EXERCISE:
Copy out the entries word for word, from the first line up to and including the line that contains "click(x=1009, y=13)".

SOURCE RECORDS:
::::::
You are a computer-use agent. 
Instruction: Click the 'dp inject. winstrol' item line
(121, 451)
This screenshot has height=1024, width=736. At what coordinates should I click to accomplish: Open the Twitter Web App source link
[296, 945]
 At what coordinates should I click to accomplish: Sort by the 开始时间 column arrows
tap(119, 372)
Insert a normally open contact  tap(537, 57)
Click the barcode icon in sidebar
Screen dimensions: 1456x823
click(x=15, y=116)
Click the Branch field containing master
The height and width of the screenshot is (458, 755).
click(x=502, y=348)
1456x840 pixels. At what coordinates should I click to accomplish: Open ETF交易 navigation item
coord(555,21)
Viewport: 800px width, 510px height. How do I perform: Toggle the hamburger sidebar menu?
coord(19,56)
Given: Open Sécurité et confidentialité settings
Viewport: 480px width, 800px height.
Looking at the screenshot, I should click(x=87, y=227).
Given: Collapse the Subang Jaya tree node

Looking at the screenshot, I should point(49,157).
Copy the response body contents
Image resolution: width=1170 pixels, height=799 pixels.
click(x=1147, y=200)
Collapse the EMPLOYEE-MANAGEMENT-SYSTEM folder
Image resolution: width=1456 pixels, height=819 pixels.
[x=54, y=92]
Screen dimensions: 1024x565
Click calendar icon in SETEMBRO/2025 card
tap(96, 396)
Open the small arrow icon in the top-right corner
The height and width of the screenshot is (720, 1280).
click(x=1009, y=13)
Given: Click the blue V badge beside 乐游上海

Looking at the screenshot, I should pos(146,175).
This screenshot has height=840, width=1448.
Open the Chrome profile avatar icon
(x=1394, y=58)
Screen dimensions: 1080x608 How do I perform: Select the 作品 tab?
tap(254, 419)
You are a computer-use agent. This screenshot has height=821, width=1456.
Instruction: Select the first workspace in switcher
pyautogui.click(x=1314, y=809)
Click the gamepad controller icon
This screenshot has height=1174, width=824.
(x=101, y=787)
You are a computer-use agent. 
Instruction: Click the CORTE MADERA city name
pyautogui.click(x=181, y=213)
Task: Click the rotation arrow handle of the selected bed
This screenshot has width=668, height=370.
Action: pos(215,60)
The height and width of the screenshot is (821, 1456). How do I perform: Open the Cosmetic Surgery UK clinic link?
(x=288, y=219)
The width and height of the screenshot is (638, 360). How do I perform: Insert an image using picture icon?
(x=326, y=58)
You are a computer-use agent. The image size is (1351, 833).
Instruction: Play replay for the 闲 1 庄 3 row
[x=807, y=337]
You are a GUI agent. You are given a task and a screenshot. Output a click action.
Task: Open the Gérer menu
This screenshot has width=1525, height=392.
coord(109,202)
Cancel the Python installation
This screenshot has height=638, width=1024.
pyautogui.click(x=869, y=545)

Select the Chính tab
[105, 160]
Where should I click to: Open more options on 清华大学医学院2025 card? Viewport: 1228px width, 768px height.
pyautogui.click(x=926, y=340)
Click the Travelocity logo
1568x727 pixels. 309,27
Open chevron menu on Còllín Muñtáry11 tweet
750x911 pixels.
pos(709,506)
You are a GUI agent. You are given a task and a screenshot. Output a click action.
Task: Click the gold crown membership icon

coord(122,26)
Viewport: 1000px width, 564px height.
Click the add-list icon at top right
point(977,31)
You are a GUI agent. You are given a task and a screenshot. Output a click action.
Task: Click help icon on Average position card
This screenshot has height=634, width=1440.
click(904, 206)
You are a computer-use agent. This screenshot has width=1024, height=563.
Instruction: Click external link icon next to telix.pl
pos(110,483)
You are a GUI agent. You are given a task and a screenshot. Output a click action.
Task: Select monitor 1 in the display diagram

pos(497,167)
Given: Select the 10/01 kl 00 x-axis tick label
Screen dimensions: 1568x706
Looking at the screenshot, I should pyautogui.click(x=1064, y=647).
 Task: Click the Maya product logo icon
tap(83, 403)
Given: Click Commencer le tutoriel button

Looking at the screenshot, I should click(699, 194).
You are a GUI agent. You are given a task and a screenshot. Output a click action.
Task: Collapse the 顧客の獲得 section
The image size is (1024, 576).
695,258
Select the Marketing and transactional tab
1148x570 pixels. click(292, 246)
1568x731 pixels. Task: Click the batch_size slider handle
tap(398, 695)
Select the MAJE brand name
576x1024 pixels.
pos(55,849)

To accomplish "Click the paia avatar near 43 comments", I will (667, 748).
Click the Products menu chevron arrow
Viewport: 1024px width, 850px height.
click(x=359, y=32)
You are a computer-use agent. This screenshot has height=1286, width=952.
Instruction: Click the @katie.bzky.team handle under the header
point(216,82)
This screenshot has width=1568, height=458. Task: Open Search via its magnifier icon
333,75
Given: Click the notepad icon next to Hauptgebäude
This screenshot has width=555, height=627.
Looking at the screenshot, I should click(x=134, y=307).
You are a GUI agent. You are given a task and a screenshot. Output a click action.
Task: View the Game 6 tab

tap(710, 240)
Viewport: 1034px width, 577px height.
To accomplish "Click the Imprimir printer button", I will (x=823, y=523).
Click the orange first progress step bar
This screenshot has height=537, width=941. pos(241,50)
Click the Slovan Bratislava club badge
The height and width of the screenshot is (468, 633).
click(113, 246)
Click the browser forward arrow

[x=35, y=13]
::::::
RESPONSE TO THE EXERCISE:
You are a computer-use agent. 
Instruction: Click the 'dp inject. winstrol' item line
(121, 451)
This screenshot has height=1024, width=736. At what coordinates should I click to accomplish: Open the Twitter Web App source link
[296, 945]
 At what coordinates should I click to accomplish: Sort by the 开始时间 column arrows
tap(119, 372)
Insert a normally open contact  tap(537, 57)
Click the barcode icon in sidebar
Screen dimensions: 1456x823
click(x=15, y=116)
Click the Branch field containing master
The height and width of the screenshot is (458, 755).
click(x=502, y=348)
1456x840 pixels. At what coordinates should I click to accomplish: Open ETF交易 navigation item
coord(555,21)
Viewport: 800px width, 510px height. How do I perform: Toggle the hamburger sidebar menu?
coord(19,56)
Given: Open Sécurité et confidentialité settings
Viewport: 480px width, 800px height.
Looking at the screenshot, I should click(x=87, y=227).
Given: Collapse the Subang Jaya tree node

Looking at the screenshot, I should point(49,157).
Copy the response body contents
Image resolution: width=1170 pixels, height=799 pixels.
click(x=1147, y=200)
Collapse the EMPLOYEE-MANAGEMENT-SYSTEM folder
Image resolution: width=1456 pixels, height=819 pixels.
[x=54, y=92]
Screen dimensions: 1024x565
Click calendar icon in SETEMBRO/2025 card
tap(96, 396)
Open the small arrow icon in the top-right corner
The height and width of the screenshot is (720, 1280).
click(x=1009, y=13)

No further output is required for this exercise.